A tensão entre a expansão da globalização, sustentada pelas instituições multilaterais, e a perda de parte da soberania dos Estados nacionais é antiga, mas subiu ao palco principal a partir da crise de 2008. Ela já existia sob outra forma, como revelou o fracasso da Rodada Doha da OMC, após mais de uma década de negociações. A aliança que procurava moldar novas regras era diferente: China, Índia e Brasil, potências então ascendentes, tentaram limitar velhos privilégios da Europa e Estados Unidos. Nessa contenda, o protecionismo foi uma arma usada pelos países emergentes, enquanto que a defesa do livre comércio manteve-se como estandarte padrão dos países ricos. Agora, a lógica mudou.
A China é a segunda maior potência econômica e adotou o discurso da globalização, após tornar-se o parque fabril do mundo. A Europa perdeu-se em meio a crise econômicas e ameaças de estilhaçamento do maior bloco econômico do mundo. Os EUA, que criaram as instituições multilaterais e davam as cartas no comércio global, perderam a hegemonia e estão seriamente ameaçados de perder a liderança tecnológica. Entrou em cena Donald Trump e seu “A América em primeiro lugar”.

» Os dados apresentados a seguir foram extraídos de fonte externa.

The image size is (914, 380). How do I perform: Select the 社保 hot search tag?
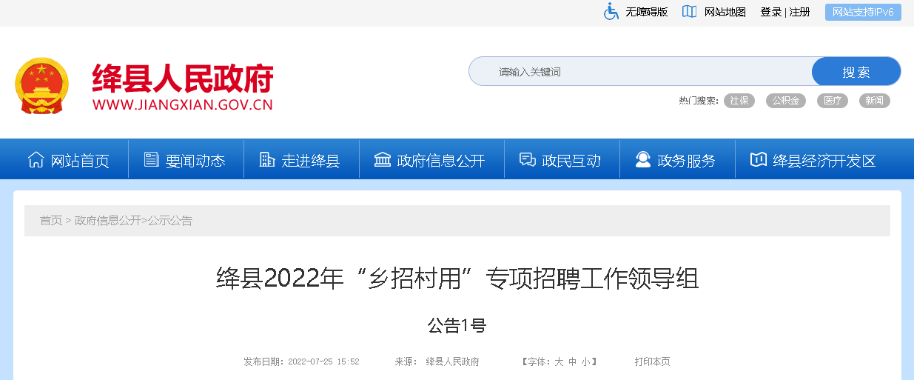click(x=739, y=101)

Pequim está longe de respeitar as regras do livre mercado e da democracia, mas ao ser aceita na OMC e ganhar poder econômico e político global, usa o multilateralismo como uma bandeira que lhe é conveniente. Sob Barack Obama, os EUA traçaram uma estratégia dentro das regras do jogo para conter o expansionismo chinês, ao desenhar a Parceria TransPacífico, o maior acordo comercial com uma dúzia de nações, para deter as rédeas da política comercial na região que mais cresce no mundo, e impedir que Pequim ditasse as regras.
Trump mudou tudo. Ele está destruindo os organismos multilaterais, e a OMC é um dos alvos. Há consenso entre os republicanos de que a OMC legisla contra os interesses americanos e extrapola suas funções, uma crítica enviesada que conta com a simpatia de muitos democratas. Os EUA, sem alarde, impediram o tribunal da OMC, único com poder de decisão efetiva sobre disputas comerciais globais, de operar. Recusaram-se a indicar juízes e hoje a corte de apelação está paralisada.
A resposta à pandemia desorganizou as cadeias de produção e tende, no atual contexto, a redesenhá-las, com algum retorno da produção de itens estratégicos, como os ligados ao setor de saúde, para as indústrias domésticas. Esta reestruturação não necessariamente leva ao protecionismo, que é mais uma reação política que com vistas a obter supostas vantagens comerciais.
Com fins eleitorais, Trump voltou a atacar a China, principalmente no decisivo front tecnológico, buscando impedir que a Huawei, à frente na disputa pelo 5G, obtenha semicondutores americanos. Agora, os EUA ameaçam retaliar fornecedores externos da Huawei que usem equipamentos americanos e vendam ao gigante chinês. A China também já deu vários passos para restringir grandes empresas de TI dos EUA de prosperarem no mercado doméstico.
Nessa guerra pela corrida tecnológica, os EUA jogam com a lei do mais forte e vão exigir “lealdade” e alinhamento para continuarem a manter relações com seus parceiros mais frágeis. O jogo diplomático chinês usa a sedução da neutralidade na disputa, amparada por investimentos diretos e acesso a seu gigantesco mercado.
A Europa é aliada e rival dos EUA. Trump não aceita restrições à expansão das gigantes de TI de seu país no mercado europeu e os europeus não aceitam as jogadas monopolistas delas. Essa é uma fonte de atritos, mas há alianças possíveis. Uma delas é a reforma da OMC, que pode ser mutuamente proveitosa. A UE já cobiça a vaga de Azevêdo e antes de sua saída articulava mudanças para restringir as vantagens indevidas da China. Os passos isolados, ou em conjunto, ilustram que não há mais um polo dominante na arena comercial e política. A tendência ao protecionismo pode mudar, porém, se Trump perder as eleições.